Frequenty Asked Questions and support for Parcels


Parcels (Probably A Really Computationally Efficient Lagrangian Simulator) is a set of Python classes and methods to create customisable particle tracking simulations using output from Ocean Circulation models. Parcels focusses on tracking of passive water parcels, as well as active particulates such as plankton, plastic and fish.

The Parcels code is licensed under an open source MIT license and can be downloaded from https://github.com/OceanParcels/parcels.

There is also an extensive documentation of all methods and classes in Parcels.


Parcels design overview

The figure above gives a brief overview of the most important classes and methods in Parcels and how they are related. Classes are in blue, methods are in green. Note that not all classes and methods are shown.

Tips on constructing FieldSet objects

Probably the trickiest bit to get right when starting with Parcels on your own model output is how to construct a FieldSet object. The general method to use is FieldSet.from_netcdf(), which requires filenames, variables and dimensions. Each of these is a dictionary, and variables requires at least a U and V, but any other variable can be added too (e.g. temperature, mixedlayerdepth, etc). Note also that filenames can contain wildcards. For example, the GlobCurrent data that is shipped with Parcels can be read with:
fname = 'GlobCurrent_example_data/*.nc'
filenames = {'U': fname, 'V': fname}
variables = {'U': 'eastward_eulerian_current_velocity', 'V': 'northward_eulerian_current_velocity'}
dimensions = {'lat': 'lat', 'lon': 'lon', 'depth': 'depth', 'time': 'time'}
fset = FieldSet.from_netcdf(filenames, variables, dimensions)
Note that dimensions can also be a dictionary-of-dictionaries. For example, if you have wind data on a completely different grid (and without depth dimension), you can do:
fname = 'GlobCurrent_example_data/*.nc'
wname = 'path_to_your_windfiles'
filenames = {'U': fname, 'V': fname, 'wind': wname}
variables = {'U': 'eastward_eulerian_current_velocity', 'V': 'northward_eulerian_current_velocity', 'wind': 'wind'}
dimensions = {}
dimensions['U'] = {'lat': 'lat', 'lon': 'lon', 'depth': 'depth', 'time': 'time'}
dimensions['V'] = {'lat': 'lat', 'lon': 'lon', 'depth': 'depth', 'time': 'time'}
dimensions['wind'] = {'lat': 'latw', 'lon': 'lonw', 'time': 'time'}
fset = FieldSet.from_netcdf(filenames, variables, dimensions)
In a similar way, you can add U and V fields that are on different grids (e.g. Arakawa C-grids). Parcels will take care under the hood that the different grids are dealt with properly.

Writing Parcels Kernels

One of the most powerful features of Parcels is the ability to write custom Kernels (see e.g. the Adding-a-custom-behaviour-kernel part of the Tutorial). These Kernels are little snippets of code that get executed by Parcels, giving the ability to add ‘behaviour’ to particles.

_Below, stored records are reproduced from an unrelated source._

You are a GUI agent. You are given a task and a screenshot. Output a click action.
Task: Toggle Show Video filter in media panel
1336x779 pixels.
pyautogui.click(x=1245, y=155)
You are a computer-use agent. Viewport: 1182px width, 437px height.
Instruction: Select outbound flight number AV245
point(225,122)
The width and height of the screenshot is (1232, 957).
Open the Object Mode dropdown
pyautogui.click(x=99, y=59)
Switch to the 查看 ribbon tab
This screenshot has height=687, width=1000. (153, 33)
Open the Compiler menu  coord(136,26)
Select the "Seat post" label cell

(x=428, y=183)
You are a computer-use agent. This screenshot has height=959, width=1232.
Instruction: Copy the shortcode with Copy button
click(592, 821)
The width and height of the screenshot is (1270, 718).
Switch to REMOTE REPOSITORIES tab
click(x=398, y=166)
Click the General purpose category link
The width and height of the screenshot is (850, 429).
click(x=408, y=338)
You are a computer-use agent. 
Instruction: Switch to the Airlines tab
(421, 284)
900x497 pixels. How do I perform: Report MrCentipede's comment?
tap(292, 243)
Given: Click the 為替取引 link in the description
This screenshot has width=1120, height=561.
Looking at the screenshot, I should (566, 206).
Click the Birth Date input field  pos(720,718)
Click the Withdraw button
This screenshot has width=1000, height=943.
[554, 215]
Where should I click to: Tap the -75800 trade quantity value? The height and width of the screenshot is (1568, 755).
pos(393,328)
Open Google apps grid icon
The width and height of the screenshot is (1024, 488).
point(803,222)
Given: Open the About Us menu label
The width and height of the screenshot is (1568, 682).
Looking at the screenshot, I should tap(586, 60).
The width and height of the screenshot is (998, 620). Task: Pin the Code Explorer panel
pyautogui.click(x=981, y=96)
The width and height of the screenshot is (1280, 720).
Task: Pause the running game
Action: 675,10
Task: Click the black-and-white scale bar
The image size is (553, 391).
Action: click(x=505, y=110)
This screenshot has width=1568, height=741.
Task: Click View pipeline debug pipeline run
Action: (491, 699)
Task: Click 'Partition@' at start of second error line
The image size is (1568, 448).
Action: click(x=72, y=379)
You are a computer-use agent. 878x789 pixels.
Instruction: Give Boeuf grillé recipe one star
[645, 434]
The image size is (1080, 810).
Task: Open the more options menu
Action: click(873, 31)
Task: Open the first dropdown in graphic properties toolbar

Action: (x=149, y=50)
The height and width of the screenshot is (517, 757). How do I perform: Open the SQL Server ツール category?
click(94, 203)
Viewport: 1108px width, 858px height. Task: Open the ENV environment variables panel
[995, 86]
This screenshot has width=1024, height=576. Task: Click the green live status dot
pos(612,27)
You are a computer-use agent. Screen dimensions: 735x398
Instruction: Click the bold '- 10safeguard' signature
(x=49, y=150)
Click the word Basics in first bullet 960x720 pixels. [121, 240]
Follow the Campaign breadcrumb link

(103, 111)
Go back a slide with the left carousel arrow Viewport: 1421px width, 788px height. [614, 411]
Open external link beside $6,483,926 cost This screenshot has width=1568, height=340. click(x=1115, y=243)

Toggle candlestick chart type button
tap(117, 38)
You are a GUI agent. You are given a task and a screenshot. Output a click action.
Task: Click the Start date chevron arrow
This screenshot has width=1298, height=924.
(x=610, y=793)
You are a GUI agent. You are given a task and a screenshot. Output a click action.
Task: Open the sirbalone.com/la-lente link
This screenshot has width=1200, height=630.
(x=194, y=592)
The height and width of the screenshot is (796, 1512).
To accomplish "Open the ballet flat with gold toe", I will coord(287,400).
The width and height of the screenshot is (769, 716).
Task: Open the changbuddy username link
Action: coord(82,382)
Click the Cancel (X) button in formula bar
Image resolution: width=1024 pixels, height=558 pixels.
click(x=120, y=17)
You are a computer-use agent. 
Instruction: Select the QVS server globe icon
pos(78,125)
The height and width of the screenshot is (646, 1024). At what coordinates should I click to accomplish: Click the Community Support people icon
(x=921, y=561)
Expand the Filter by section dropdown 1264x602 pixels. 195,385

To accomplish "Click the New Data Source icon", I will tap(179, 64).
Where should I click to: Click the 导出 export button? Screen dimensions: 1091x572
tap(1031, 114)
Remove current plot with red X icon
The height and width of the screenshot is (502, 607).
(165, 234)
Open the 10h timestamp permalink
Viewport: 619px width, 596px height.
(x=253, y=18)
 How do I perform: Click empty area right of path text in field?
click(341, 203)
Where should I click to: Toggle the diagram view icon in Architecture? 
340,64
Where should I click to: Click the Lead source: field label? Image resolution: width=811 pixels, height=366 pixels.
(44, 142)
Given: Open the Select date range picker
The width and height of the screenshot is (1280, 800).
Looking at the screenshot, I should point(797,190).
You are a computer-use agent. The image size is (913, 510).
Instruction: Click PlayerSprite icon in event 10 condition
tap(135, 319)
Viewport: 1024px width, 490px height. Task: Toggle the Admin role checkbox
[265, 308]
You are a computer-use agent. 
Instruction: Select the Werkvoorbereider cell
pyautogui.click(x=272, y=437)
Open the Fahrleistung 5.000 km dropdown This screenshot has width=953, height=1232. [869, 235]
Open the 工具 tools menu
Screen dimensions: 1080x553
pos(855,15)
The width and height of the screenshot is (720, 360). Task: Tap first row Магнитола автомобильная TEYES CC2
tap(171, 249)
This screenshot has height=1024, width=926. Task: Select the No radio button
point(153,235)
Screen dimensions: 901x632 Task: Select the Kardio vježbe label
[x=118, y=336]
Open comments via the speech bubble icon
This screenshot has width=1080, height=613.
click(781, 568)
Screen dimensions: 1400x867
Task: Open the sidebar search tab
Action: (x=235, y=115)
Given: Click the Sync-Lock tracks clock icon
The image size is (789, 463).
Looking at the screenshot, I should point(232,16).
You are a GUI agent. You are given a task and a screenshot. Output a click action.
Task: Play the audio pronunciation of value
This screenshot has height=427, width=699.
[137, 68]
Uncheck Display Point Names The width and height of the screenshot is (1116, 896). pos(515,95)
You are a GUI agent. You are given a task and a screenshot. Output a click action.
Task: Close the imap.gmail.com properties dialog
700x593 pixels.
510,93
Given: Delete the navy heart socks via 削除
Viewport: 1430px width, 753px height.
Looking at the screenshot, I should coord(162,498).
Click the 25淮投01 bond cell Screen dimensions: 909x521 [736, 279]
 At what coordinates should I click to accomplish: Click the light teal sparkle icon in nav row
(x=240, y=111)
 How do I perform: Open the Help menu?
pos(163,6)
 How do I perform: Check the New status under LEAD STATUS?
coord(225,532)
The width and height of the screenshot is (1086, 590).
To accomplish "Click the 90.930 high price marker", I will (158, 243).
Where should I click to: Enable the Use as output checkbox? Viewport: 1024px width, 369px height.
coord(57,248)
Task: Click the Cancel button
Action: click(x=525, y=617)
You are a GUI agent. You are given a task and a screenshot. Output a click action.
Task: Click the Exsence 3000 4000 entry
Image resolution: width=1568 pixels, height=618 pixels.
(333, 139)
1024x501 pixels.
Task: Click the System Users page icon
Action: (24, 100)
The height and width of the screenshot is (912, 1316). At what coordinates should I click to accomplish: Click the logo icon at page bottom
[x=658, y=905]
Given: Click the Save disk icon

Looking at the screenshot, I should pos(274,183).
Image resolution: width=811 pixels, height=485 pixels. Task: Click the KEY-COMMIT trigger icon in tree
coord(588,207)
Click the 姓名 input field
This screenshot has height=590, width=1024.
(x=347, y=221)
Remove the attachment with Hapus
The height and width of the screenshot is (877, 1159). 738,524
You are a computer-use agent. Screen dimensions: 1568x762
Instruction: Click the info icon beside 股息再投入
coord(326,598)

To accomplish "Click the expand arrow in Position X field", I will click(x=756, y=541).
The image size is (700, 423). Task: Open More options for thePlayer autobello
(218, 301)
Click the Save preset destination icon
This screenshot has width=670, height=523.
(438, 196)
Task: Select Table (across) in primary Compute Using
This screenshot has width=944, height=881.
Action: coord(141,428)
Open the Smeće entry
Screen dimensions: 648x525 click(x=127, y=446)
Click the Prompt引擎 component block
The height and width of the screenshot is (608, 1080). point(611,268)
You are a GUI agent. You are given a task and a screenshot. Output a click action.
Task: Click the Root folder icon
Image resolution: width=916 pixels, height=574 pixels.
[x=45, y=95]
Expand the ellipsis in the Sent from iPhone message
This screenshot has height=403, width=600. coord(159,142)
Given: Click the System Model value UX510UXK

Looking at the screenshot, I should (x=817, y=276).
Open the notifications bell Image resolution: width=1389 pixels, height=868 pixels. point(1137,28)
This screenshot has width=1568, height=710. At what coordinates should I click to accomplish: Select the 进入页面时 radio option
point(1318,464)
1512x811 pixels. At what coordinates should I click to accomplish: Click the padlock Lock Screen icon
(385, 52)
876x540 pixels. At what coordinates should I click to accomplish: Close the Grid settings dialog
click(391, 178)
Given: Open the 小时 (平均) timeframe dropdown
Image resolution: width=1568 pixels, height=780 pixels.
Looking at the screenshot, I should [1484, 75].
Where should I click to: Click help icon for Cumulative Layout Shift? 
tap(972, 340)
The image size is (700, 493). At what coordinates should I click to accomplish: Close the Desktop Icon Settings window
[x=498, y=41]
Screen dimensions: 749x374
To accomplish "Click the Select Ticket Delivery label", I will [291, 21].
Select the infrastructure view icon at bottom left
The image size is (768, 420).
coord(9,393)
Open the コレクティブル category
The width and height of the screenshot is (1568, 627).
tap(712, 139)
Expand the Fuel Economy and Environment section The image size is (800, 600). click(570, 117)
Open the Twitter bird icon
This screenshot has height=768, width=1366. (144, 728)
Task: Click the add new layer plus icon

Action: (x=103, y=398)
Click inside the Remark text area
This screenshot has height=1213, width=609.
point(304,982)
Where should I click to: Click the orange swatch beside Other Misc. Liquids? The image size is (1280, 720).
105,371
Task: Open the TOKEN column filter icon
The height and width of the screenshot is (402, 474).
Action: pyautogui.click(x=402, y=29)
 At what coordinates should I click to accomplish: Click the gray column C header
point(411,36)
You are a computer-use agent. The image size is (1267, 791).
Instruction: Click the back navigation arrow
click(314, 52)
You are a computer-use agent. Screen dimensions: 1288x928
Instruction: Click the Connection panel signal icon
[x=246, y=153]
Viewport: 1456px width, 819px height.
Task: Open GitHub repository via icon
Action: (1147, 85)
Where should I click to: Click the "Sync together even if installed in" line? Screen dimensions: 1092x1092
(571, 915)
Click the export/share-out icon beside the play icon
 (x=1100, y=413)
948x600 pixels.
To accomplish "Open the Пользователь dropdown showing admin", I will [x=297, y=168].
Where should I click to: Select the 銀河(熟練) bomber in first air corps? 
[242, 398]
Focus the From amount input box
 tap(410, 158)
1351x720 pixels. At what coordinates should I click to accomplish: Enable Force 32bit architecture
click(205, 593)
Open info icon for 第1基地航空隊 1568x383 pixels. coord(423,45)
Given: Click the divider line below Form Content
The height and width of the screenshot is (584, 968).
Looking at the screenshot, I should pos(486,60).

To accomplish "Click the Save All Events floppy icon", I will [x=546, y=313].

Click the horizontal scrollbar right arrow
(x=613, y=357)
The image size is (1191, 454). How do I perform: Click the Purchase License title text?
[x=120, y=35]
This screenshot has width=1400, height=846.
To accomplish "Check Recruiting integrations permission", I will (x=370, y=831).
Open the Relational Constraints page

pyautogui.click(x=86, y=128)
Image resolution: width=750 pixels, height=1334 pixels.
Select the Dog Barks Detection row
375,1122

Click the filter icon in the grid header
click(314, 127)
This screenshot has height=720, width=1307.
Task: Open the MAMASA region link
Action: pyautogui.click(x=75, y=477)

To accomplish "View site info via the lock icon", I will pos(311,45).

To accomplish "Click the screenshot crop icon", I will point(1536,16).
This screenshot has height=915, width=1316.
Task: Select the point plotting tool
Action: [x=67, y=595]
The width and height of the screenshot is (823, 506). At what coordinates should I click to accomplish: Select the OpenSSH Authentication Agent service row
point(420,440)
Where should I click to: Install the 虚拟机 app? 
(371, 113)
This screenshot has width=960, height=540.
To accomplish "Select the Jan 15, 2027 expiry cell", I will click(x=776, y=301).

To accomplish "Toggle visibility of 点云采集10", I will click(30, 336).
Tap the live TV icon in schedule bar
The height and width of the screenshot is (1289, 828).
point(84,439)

However, there are some key limitations to the Kernels that everyone who wants to write their own should be aware of: All other functions and methods are not supported yet in Parcels Kernels. If there is a functionality that can not be programmed with this limited set of commands, please create an Issue ticket.

The output format of ParticleFile

The information on particle trajectories is stored in NetCDF format, when using the ParticleFile class. The file contains arrays of at least the time, lon, lat and z (depth) of each particle trajectory, plus any extra custom Variables defined in the pclass.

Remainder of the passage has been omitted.